Please copy everything from the line containing "Image resolution: width=663" down to the line containing "Switch to the" in the material below, putting "Team Roles" wherever "Player Roles" appears and leaving the rest unchanged.

[START Stored data]

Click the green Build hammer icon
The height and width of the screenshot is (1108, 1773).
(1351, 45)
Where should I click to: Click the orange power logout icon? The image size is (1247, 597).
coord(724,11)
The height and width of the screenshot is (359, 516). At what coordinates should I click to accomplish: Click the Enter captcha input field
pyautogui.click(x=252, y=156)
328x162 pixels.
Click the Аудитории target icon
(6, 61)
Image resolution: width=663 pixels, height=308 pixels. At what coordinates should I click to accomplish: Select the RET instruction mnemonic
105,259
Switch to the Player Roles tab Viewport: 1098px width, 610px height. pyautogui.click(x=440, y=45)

[END Stored data]
[START Stored data]

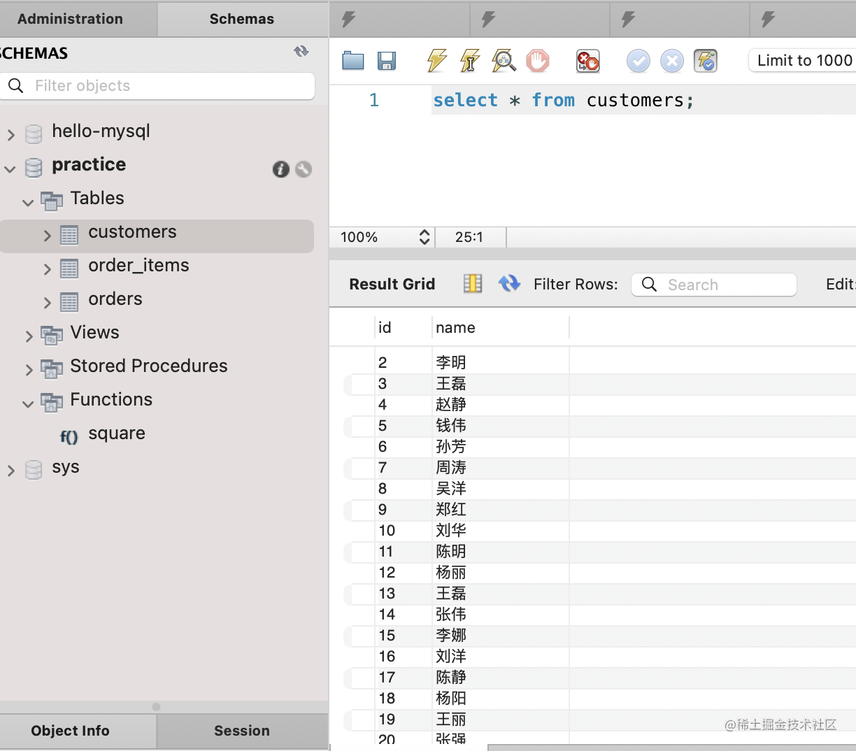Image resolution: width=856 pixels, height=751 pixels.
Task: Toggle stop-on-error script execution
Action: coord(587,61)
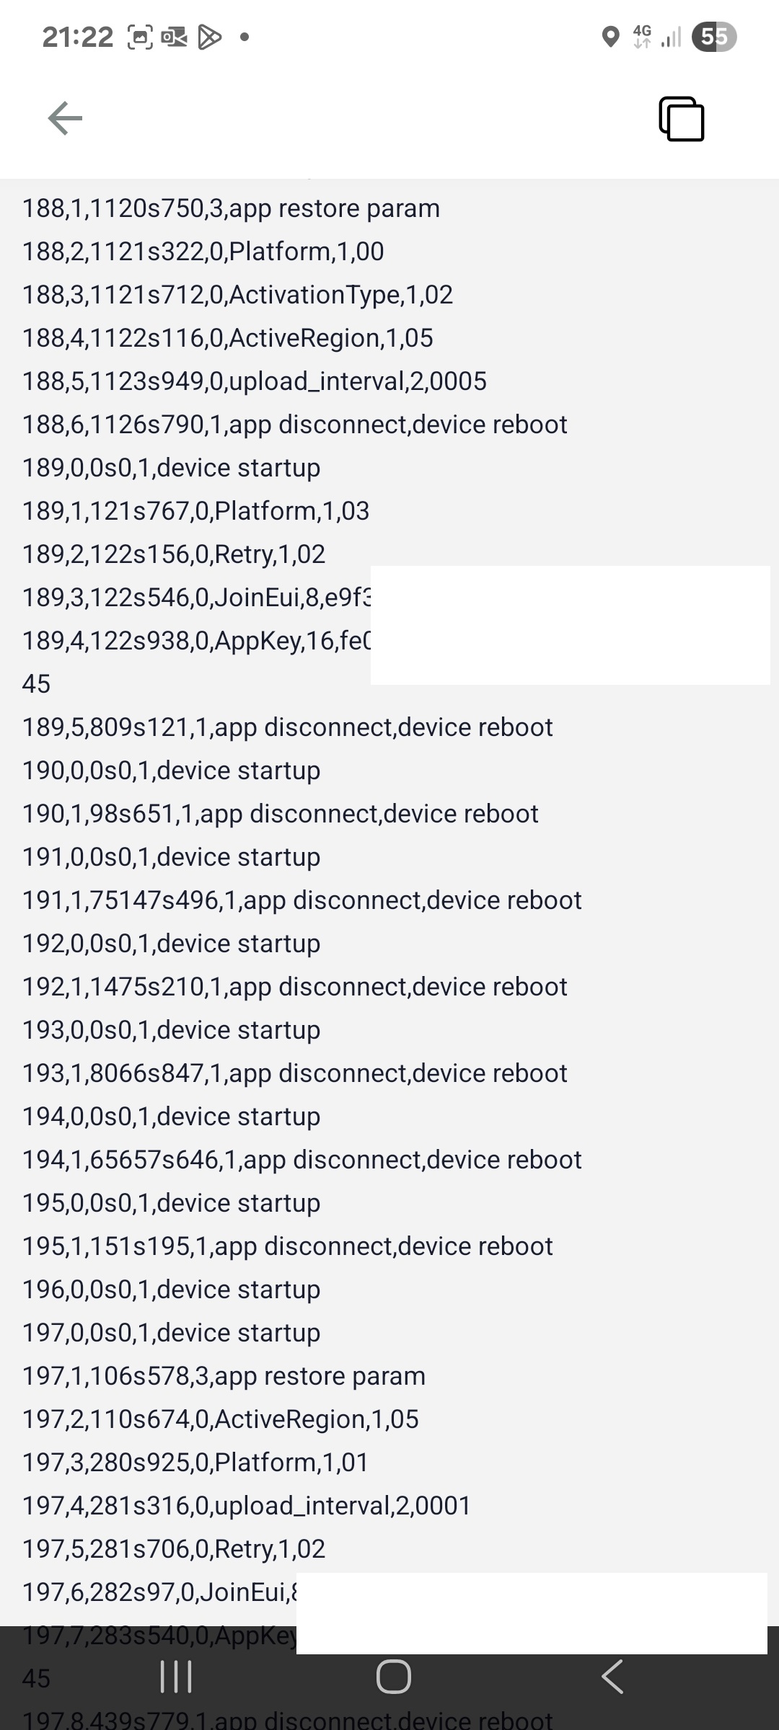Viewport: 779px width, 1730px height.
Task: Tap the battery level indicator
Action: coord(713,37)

[END Stored data]

→ **Result for this task**:
Image resolution: width=663 pixels, height=308 pixels. At what coordinates should I click to accomplish: Select the RET instruction mnemonic
105,259
Switch to the Team Roles tab Viewport: 1098px width, 610px height. pyautogui.click(x=440, y=45)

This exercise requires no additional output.